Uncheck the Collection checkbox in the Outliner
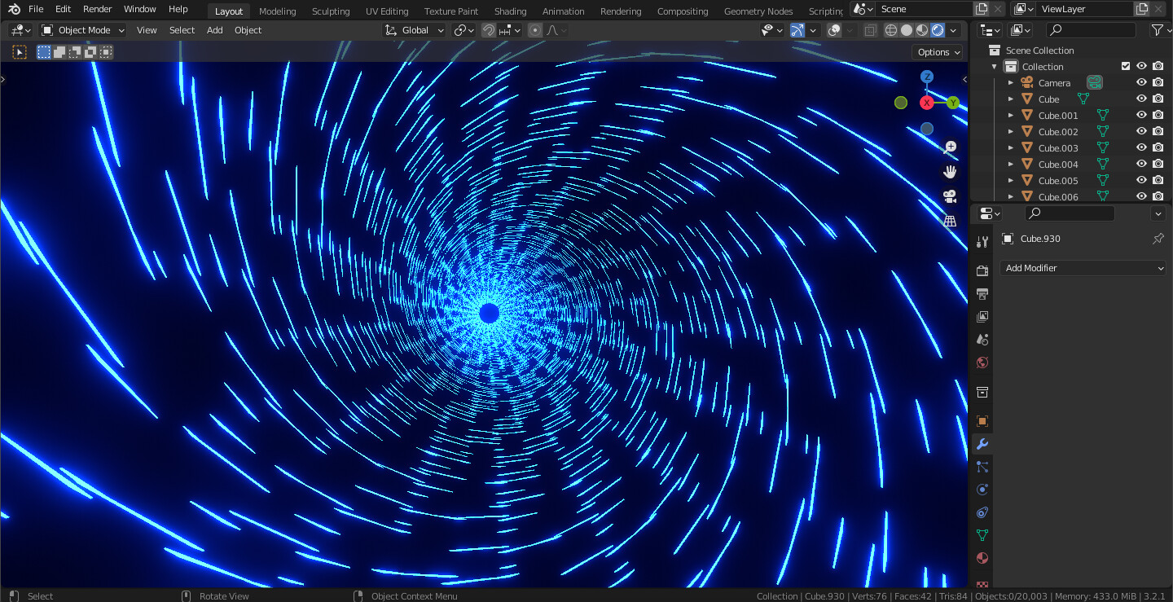This screenshot has width=1173, height=602. [1126, 66]
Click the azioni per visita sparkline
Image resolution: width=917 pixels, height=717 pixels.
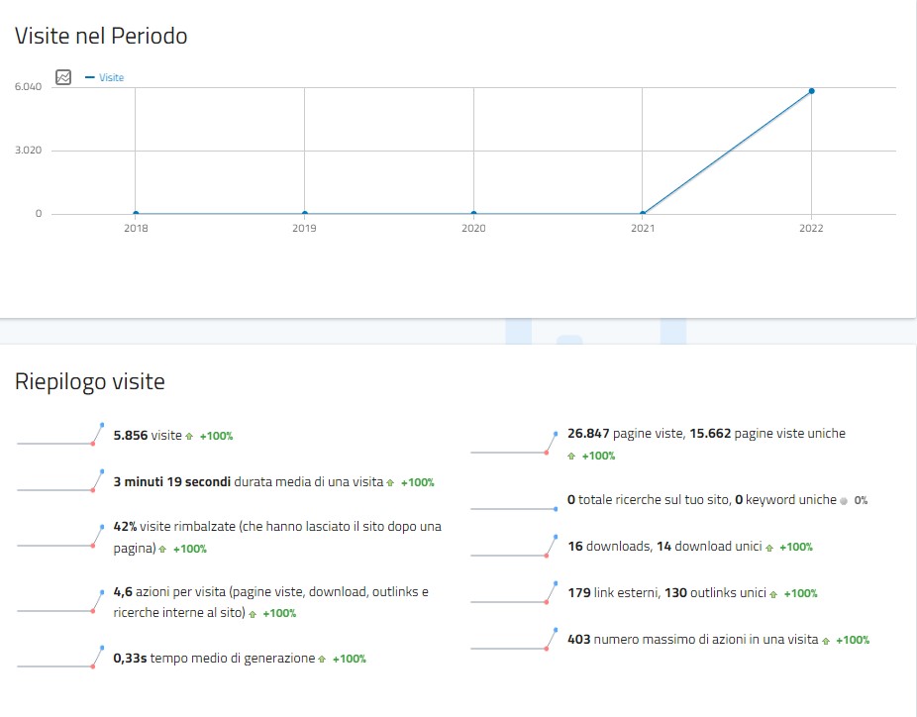point(60,602)
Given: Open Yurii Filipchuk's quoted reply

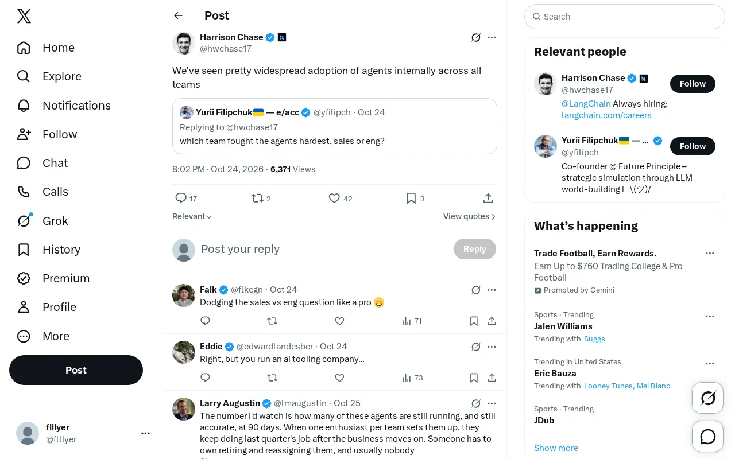Looking at the screenshot, I should (335, 126).

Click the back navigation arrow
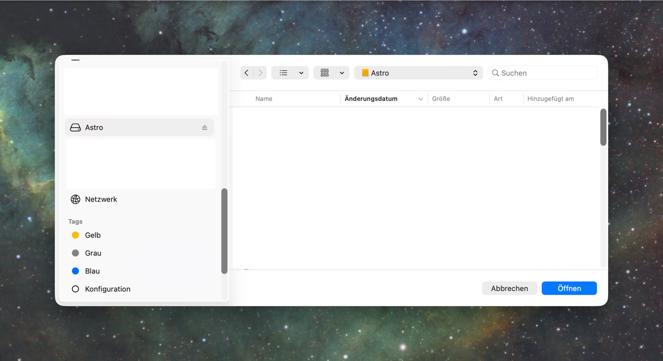[246, 73]
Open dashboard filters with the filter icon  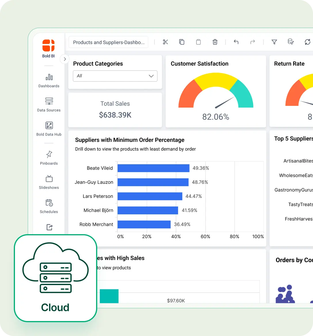pos(274,42)
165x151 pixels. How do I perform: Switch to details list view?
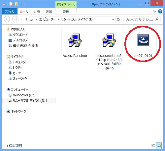[153, 146]
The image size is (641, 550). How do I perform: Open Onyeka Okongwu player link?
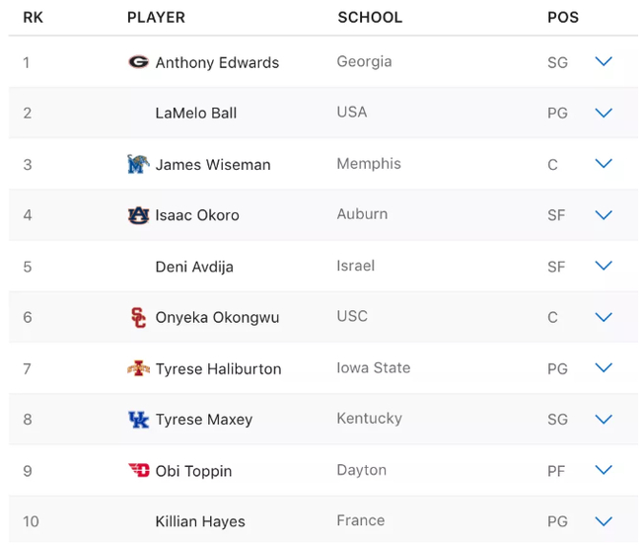pos(217,318)
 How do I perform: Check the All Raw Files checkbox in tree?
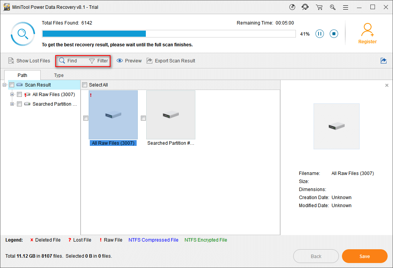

━━━━━━━━━━

# [YOUR ASSIGNMENT]
All lines from the one holding "165x151 pixels. How" to the end of the listing above need to be duplicated exactly. None of the pictures should be included.

# [RESPONSE FOR THIS EXERCISE]
165x151 pixels. How do I perform: Switch to details list view?
[153, 146]
The image size is (641, 550). How do I perform: Open Onyeka Okongwu player link?
pos(217,318)
 How do I perform: Check the All Raw Files checkbox in tree?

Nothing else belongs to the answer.